On a more positive note, two major space-themed ETFs operated under index rules requiring fast-track, mandatory inclusion of SPCX on its first day of trading: the VanEck Space ETF (WARP) and the Procure Space ETF (UFO). This short table may be helpful to our readers.

ETF Name Ticker Description Expense Ratio Prior Week Price Change
VanEck Space ETF WARP Tracks the Market Vector Space Index, providing pure-play exposure to launch, satellite infrastructure, and space data. 0.55% -9.48% (Severe drag from forced liquidity sales)
Procure Space ETF UFO Tracks the S-Network Space Index, focusing heavily on satellite-based communications and aerospace components. 0.75% -7.00% (Selling pressure ahead of Friday rebalancing)

To fund their massive Day-One mandates for SPCX, both WARP and UFO were forced to liquidate portions of their core legacy holdings. The top three stocks include: Rocket Labs USA (RKLB) with a market capitalization of $10 billion, AST SpaceMobile (ASTS, $8 million mkt. cap); and EchoStar Corporation (SATS, $ 3 Billion). All three are rated 5 (Strong Buy) from ValuEngine. However, those ratings are strictly data-based and the order flow dynamics last week marched to its own speculation-fueled drummer.

The biggest victim was SATS, down 11.6%. Its legacy satellite business is considered most vulnerable to SPCX and Starlink.

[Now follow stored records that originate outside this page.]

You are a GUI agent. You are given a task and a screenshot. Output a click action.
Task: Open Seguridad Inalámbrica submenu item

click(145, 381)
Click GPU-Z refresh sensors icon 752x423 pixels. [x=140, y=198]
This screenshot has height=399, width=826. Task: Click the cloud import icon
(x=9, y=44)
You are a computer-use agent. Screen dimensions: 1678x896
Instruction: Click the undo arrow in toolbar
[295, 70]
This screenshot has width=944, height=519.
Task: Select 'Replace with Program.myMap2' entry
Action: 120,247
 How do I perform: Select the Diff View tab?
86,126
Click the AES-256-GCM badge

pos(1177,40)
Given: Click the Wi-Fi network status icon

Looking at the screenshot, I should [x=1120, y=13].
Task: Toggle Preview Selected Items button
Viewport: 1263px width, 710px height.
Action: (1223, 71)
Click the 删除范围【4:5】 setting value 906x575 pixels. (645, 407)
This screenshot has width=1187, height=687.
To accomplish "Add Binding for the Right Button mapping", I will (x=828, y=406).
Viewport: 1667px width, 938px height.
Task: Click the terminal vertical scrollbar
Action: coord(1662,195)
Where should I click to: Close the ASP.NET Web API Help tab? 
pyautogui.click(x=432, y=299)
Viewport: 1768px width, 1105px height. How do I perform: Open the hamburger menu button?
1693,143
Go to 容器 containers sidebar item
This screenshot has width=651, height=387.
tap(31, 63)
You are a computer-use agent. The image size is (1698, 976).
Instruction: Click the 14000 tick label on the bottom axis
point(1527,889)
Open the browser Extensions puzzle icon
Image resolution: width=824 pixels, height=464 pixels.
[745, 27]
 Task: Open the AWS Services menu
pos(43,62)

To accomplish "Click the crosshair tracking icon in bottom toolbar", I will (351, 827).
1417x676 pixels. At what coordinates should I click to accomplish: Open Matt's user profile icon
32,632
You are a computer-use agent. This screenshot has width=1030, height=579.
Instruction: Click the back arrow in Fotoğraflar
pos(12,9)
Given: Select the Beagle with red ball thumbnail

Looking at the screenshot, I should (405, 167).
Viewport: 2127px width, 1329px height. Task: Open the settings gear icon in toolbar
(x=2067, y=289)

Rocket Labs (RKLB) got positive midweek speculation that quickly reversed Thursday and Friday as capital rotated out of mid-cap launch providers directly into SPCX,, leaving RKLB investors with an 8% loss for the week. It was a different story entirely for AST SpaceMobile (ASTS). The stock rose 12%, surging on massive options volume ahead of Friday, buoyed by the thesis that SpaceX’s space-based data center narrative validates ASTS’s cellular satellite network infrastructure.

We will cover the effect on this launch on the equity markets in more detail in a special full blog that is expected to be available in the middle of next week. One subject we’ll provide insights on is the extent to which broad index investors are being forced to buy SPCX as a result of exceptions being made by the index providers to cover this unprecedented launch. A spoiler alert is that Standard & Poor’s decided to leave their venerable rule book unchanged.